Le vote a toutes les apparences d’une tactique pour que le maître manœuvrier qu’est Benjamin Netanyahu conserve la main. Si les pourparlers menés par Benjamin Netanyahu échouent d’ici à mercredi soir, une prolongation du délai n’est pas exclue. Mais le président peut aussi donner sa chance à un autre député, une hypothèse apparemment inacceptable pour Benjamin Netanyahu.

Risque calculé, la dissolution de la Knesset couperait l’herbe sous le pied du président. Pour sortir de la crise, la liste de centre droit du principal concurrent de Benjamin Netanyahu aux élections, le général Benny Gantz, s’est dit prête à un gouvernement d’union avec le Likoud. Un tel gouvernement disposerait d’une confortable majorité de 70 députés sur 120. Mais, pour le parti de Benny Gantz, cela devrait être sans Benjamin Netanyahu, autre éventualité semble-t-il inenvisageable pour ce dernier.

Le Likoud et ses alliés avaient remporté les élections du 9 avril, déjà convoquées avant l’échéance à l’initiative de Benjamin Netanyahu dans ce qui a été largement interprété comme une manœuvre pour se draper dans une fraîche légitimité avant d’affronter une possible inculpation dans trois affaires de corruption.

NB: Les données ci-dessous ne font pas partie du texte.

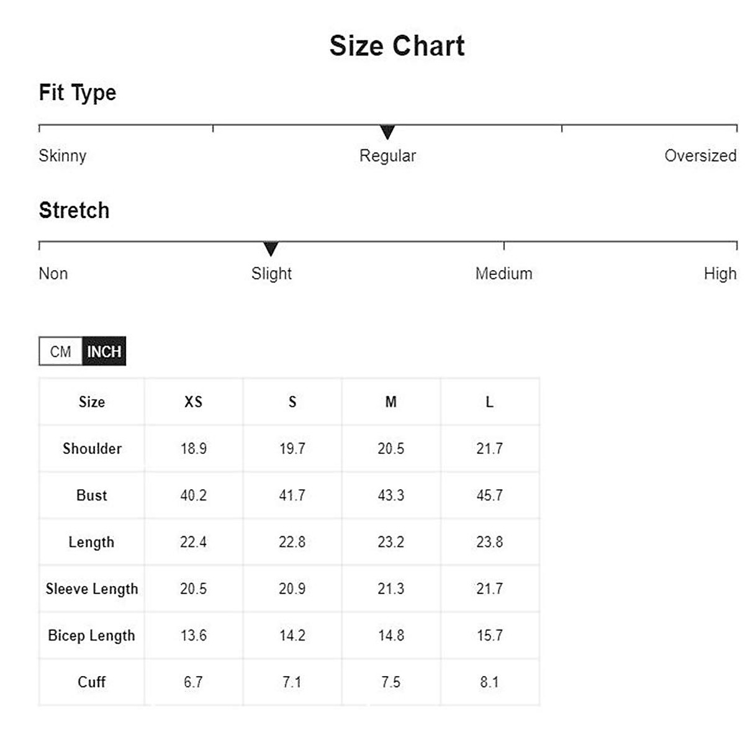Click the Shoulder row label

click(x=92, y=448)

Après le 9 avril, Benjamin Netanyahu paraissait se diriger vers un cinquième mandat et un record de longévité au poste de Premier ministre, à la tête d’une alliance réunissant autour du Likoud des formations de droite plus ou moins radicales et plus ou moins religieuses, et des partis ultra-orthodoxes représentant les 10% d’Israéliens observant rigoureusement les règles du judaïsme.

« Tir à vue »

Les vicissitudes judiciaires de Benjamin Netanyahu, figure jusqu’alors dominante au point d’en paraître imbattable, l’ont cependant rendu vulnérable aux tentatives d’extorsion politique, mettent en garde les analystes depuis des mois.

Et en effet Benjamin Netanyahu est confronté aujourd’hui à l’intransigeance d’une autre personnalité incontournable, Avigdor Lieberman, chef du parti laïc et nationaliste Israël Beiteinou. Benjamin Netanyahu veut pouvoir compter sur les cinq voix d’Israël Beiteinou au Parlement pour s’assurer une majorité de 65 sur 120.

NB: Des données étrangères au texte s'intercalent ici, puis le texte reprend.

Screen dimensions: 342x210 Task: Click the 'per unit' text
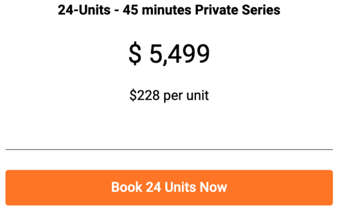tap(186, 96)
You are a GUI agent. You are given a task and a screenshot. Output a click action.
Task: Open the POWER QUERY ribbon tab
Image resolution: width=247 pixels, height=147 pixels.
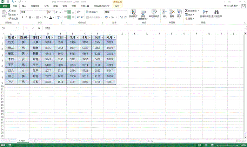coord(101,6)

Mais Avigdor Lieberman exige l’engagement qu’une loi sur le service militaire des juifs ultra-orthodoxes sera adoptée sous le prochain gouvernement telle qu’il l’avait proposée quand il était ministre de la Défense. Cette loi annulerait l’exemption systématique dont bénéficient des dizaines de milliers d’étudiants des écoles talmudiques.

Mais l’exemption, perçue par beaucoup comme une injustice dans un pays où tous, sauf exception, sont astreints à un long service militaire, est une ligne rouge pour les partis ultra-orthodoxes, autres partenaires de Benjamin Netanyahu.

Les motivations d’Avigdor Lieberman donnent lieu à toutes les spéculations. Se livre-t-il à la surenchère pour obtenir plus? Est-ce personnel entre lui et celui dont il fut au début de sa carrière un très proche collaborateur? A-t-il des ambitions de Premier ministre? Ou s’agit-il seulement d’une « question de principe », comme il l’a dit lundi, de la part d’un grand pourfendeur de l’influence ultra-orthodoxe qui refuse de servir dans un « gouvernement sous la coupe de l’halakha », la loi juive.

Benjamin Netanyahu a pressé lundi soir Avigdor Lieberman de « se ressaisir ». Mais le Likoud a aussi indiqué avoir donné pour instruction à ses membres : « Tir à vue sur Lieberman ».